Pixel coordinate grounding data:
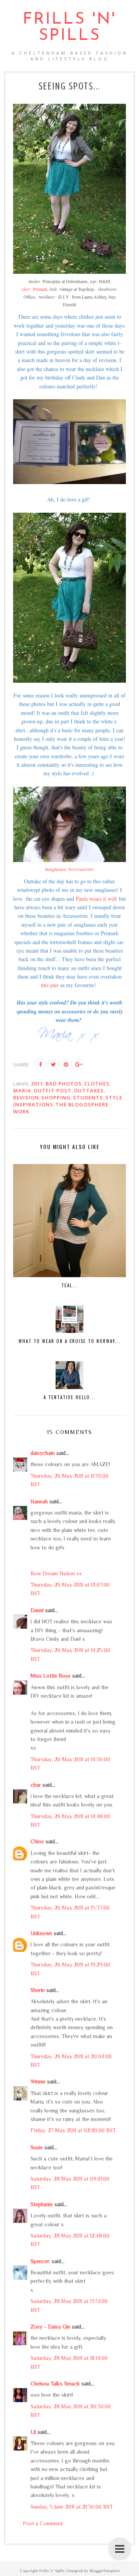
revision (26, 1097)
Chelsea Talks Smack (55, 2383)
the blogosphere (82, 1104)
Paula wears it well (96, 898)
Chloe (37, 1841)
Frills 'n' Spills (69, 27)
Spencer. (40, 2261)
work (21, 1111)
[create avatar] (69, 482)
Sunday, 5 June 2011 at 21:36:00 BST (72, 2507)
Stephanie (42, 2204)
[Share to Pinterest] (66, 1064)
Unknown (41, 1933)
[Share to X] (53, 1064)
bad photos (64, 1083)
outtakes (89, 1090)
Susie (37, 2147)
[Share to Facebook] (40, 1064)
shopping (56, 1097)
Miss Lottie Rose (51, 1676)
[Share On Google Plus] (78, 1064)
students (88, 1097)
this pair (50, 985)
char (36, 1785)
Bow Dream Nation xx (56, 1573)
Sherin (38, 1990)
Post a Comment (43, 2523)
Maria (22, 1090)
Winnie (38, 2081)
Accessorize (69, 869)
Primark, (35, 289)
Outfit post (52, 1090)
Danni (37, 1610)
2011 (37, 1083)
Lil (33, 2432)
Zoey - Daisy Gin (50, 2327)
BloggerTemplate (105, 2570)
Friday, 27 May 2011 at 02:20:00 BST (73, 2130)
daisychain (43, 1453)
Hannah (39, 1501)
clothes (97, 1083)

• [What you need to do]
What lines hold the string "Share"? Pick them out of the data.

• [The completed task]
[Share to Pinterest] (66, 1064)
[Share to X] (53, 1064)
[Share to Facebook] (40, 1064)
[Share On Google Plus] (78, 1064)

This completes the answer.